> [Data items]
= Beginning of Section =
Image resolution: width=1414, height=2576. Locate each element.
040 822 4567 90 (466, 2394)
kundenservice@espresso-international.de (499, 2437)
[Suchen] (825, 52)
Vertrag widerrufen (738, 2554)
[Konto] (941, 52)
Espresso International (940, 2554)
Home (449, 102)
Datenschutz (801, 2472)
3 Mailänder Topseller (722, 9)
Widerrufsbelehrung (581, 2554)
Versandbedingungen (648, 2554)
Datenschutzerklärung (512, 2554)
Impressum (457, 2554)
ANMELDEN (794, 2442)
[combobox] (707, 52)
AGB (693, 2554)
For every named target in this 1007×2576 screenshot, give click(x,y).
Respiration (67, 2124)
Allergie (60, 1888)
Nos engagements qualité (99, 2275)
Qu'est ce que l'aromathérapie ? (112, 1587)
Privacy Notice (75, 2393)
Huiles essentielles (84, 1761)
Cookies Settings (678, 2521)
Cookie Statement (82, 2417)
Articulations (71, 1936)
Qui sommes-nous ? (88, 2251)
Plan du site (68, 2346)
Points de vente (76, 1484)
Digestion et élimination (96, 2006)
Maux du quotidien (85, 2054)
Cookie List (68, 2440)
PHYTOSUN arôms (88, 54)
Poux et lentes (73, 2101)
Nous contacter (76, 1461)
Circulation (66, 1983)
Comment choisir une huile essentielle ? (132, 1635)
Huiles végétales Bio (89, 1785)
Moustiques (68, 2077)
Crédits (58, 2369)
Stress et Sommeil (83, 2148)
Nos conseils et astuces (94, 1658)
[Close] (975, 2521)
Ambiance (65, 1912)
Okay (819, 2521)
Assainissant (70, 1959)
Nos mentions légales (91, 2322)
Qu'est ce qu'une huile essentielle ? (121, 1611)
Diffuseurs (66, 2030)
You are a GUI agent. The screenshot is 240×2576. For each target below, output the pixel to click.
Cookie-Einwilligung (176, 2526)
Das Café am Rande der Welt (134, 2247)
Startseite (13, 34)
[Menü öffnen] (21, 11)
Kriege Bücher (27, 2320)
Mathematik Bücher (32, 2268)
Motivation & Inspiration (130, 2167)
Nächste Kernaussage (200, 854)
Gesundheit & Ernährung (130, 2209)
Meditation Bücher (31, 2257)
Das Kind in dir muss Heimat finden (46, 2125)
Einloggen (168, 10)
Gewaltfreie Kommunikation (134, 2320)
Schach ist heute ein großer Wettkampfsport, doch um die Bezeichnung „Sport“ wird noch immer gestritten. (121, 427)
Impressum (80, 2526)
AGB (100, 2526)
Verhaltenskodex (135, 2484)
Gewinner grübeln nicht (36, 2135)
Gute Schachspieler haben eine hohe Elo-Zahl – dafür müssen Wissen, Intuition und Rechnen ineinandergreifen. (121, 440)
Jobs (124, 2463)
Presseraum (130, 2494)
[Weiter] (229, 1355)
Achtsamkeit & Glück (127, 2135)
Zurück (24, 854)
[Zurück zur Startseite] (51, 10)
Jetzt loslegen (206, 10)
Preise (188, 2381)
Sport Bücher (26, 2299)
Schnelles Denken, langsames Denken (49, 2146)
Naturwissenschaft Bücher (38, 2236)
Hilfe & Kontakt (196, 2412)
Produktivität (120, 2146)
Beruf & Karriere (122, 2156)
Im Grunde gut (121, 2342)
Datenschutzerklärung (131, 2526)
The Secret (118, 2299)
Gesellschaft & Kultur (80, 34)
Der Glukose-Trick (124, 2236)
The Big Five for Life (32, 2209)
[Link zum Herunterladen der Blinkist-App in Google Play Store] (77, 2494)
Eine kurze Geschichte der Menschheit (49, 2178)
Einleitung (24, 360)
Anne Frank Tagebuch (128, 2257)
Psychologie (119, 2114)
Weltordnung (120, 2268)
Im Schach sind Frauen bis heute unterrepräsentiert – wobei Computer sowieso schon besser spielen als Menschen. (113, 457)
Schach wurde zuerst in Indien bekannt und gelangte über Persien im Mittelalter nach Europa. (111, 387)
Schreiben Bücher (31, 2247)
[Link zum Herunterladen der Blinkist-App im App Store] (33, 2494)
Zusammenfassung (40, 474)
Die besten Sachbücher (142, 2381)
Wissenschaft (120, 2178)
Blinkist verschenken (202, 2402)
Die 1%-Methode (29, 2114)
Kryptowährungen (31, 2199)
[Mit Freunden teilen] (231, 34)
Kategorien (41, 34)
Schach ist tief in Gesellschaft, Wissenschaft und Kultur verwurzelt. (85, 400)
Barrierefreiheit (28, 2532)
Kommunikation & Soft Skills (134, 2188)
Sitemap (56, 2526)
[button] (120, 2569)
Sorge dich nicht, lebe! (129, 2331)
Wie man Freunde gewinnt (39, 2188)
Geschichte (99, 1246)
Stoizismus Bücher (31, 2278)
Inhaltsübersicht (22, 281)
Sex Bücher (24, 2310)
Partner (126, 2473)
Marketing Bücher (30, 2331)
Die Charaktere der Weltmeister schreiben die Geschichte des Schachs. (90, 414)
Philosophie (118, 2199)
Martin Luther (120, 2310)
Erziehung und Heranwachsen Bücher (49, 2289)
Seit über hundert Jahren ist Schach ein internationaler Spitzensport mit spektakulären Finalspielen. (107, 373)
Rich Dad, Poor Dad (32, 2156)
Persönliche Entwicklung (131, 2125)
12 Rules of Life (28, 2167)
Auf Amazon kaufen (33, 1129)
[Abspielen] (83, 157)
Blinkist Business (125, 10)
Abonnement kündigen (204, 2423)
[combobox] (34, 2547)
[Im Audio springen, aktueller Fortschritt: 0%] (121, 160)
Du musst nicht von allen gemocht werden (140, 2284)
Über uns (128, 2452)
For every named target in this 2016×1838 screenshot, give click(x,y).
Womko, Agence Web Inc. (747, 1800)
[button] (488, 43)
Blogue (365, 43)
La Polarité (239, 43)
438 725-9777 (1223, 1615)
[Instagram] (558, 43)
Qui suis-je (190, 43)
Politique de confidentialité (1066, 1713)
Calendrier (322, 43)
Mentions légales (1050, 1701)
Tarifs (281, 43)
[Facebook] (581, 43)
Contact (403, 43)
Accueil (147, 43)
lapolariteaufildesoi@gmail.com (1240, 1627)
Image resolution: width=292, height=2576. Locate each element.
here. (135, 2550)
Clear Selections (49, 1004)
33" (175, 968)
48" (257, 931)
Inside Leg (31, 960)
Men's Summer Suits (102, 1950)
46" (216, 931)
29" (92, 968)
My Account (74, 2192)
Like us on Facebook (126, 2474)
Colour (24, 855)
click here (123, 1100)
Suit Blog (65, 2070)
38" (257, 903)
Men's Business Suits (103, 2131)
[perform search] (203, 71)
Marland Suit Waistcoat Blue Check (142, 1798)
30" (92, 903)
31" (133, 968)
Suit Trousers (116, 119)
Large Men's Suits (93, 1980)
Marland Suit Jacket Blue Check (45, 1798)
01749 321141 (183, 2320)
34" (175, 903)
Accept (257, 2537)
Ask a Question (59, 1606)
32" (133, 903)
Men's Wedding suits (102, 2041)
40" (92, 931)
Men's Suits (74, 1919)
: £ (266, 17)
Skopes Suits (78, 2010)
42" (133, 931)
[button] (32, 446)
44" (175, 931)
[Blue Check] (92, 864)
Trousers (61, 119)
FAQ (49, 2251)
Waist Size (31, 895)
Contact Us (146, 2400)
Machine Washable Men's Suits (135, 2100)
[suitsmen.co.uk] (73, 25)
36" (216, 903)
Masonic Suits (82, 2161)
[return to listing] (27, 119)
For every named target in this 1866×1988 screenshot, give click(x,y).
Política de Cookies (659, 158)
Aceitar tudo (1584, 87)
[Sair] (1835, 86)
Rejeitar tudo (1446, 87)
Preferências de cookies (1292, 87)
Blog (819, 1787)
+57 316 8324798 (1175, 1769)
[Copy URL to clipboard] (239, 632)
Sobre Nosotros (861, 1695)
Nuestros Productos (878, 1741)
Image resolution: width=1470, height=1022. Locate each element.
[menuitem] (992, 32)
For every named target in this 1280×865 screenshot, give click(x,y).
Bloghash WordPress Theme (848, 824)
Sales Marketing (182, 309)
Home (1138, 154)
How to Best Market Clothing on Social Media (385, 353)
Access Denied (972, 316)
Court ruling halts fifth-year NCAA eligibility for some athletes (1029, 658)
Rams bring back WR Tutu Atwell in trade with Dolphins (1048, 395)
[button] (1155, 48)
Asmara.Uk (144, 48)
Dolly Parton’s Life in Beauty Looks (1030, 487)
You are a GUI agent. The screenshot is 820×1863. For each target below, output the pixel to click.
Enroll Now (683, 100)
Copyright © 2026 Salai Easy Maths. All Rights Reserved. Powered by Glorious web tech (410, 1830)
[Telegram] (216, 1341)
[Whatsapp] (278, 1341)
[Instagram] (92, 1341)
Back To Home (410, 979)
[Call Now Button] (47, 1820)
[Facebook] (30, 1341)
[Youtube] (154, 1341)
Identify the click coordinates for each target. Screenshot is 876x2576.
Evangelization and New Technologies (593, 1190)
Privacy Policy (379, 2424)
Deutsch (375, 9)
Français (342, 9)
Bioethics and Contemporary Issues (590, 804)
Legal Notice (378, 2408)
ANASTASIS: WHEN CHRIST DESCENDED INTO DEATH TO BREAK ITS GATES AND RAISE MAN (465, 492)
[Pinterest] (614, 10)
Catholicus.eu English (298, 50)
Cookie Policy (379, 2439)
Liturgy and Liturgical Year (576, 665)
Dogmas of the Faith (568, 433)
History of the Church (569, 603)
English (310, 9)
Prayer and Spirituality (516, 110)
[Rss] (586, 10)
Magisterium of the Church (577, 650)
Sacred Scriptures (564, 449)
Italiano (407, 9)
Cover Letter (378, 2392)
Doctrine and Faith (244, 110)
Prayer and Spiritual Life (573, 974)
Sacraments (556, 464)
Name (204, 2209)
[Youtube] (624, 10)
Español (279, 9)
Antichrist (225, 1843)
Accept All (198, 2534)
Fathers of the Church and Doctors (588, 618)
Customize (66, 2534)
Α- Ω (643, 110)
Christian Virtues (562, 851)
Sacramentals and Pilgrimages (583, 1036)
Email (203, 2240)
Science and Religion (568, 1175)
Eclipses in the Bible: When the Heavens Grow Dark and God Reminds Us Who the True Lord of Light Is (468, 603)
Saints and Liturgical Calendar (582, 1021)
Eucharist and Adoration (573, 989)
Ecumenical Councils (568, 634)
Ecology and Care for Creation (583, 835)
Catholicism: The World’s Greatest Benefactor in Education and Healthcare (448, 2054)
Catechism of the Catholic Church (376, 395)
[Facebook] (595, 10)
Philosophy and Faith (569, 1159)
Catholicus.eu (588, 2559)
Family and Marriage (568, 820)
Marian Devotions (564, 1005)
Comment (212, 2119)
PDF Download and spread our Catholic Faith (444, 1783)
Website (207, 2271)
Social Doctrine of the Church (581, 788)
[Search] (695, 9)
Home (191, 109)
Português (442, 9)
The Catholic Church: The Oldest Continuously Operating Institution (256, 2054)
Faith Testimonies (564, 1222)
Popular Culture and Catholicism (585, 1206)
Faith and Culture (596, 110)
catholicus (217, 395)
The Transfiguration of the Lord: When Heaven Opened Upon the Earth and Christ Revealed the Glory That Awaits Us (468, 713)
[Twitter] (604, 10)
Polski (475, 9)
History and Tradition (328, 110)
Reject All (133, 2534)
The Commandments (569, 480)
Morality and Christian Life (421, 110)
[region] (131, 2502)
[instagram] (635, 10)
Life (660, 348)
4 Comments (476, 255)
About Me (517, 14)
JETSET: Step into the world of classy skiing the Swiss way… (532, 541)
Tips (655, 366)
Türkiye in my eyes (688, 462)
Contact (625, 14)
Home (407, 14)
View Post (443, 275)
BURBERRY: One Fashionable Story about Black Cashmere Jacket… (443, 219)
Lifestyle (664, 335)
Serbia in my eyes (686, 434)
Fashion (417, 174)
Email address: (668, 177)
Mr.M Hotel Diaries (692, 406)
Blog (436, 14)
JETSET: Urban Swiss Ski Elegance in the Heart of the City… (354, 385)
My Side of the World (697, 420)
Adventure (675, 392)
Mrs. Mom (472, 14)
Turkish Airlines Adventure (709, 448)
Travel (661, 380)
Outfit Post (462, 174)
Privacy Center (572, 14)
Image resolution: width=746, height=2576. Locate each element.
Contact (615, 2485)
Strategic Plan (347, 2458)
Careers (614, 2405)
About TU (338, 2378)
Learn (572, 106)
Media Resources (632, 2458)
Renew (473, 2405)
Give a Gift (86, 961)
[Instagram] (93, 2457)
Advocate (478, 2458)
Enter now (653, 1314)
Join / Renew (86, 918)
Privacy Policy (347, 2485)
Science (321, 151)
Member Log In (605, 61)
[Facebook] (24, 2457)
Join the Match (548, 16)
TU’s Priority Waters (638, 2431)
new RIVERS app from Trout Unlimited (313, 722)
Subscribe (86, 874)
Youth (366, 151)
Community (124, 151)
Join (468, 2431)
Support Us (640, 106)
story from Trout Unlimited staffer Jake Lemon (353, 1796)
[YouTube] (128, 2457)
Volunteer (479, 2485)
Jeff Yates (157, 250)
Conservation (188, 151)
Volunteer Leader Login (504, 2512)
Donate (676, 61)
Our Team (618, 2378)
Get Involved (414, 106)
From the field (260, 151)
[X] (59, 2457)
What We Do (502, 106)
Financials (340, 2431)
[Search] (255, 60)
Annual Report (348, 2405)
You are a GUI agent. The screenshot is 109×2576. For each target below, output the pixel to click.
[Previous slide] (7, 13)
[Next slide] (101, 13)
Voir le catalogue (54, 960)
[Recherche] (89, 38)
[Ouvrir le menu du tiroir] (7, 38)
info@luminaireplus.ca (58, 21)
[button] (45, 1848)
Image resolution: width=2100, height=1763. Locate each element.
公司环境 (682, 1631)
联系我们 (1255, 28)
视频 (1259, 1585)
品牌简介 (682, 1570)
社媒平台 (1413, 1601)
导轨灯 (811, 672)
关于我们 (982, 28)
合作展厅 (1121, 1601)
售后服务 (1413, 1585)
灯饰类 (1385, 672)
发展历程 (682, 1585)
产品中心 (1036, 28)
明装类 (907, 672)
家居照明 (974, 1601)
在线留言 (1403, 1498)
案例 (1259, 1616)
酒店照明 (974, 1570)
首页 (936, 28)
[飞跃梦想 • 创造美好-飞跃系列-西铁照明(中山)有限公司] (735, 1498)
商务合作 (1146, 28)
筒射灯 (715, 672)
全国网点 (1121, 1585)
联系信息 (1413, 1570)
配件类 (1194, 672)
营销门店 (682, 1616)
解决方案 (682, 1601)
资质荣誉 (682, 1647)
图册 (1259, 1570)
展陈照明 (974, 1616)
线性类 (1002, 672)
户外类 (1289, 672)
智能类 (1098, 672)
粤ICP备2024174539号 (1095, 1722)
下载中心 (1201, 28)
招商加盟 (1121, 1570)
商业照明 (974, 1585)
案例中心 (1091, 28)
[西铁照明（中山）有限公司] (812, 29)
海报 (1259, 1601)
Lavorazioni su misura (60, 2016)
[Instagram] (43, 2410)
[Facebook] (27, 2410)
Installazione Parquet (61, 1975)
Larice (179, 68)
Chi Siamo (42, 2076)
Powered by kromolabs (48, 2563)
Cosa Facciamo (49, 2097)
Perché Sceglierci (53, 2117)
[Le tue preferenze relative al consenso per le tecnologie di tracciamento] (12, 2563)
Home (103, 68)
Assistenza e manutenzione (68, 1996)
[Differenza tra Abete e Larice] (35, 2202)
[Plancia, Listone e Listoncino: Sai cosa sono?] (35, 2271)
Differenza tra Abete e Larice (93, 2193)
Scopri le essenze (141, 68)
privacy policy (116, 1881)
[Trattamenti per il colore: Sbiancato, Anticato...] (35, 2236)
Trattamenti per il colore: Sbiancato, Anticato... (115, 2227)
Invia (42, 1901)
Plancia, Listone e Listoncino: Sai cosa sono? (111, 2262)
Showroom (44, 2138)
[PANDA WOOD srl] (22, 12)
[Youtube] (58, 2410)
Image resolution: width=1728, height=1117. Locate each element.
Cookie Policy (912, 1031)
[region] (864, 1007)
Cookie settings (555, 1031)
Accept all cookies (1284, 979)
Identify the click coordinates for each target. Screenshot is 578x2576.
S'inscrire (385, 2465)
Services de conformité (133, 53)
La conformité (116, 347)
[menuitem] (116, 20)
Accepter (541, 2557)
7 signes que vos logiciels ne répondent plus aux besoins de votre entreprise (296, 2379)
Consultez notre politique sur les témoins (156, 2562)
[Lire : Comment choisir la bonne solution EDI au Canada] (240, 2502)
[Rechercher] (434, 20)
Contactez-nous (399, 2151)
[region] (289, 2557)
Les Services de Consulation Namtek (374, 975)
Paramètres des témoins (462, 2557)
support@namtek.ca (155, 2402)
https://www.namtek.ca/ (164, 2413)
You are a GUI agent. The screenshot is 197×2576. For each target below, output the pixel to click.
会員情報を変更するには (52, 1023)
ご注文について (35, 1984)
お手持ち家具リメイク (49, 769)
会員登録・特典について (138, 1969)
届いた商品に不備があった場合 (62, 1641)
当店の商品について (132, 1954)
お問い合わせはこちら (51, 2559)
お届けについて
= End of Section =
> [EXERCISE BRIEF]
Could you restate word for word the lines above from the one containing "Qu'est ce qu'une" through the one containing "Nächste Kernaussage (200, 854)", both included, and nothing else?

> [WRITTEN RESPONSE]
Qu'est ce qu'une huile essentielle ? (121, 1611)
Diffuseurs (66, 2030)
You are a GUI agent. The screenshot is 240×2576. For each target below, output the pixel to click.
Cookie-Einwilligung (176, 2526)
Das Café am Rande der Welt (134, 2247)
Startseite (13, 34)
[Menü öffnen] (21, 11)
Kriege Bücher (27, 2320)
Mathematik Bücher (32, 2268)
Motivation & Inspiration (130, 2167)
Nächste Kernaussage (200, 854)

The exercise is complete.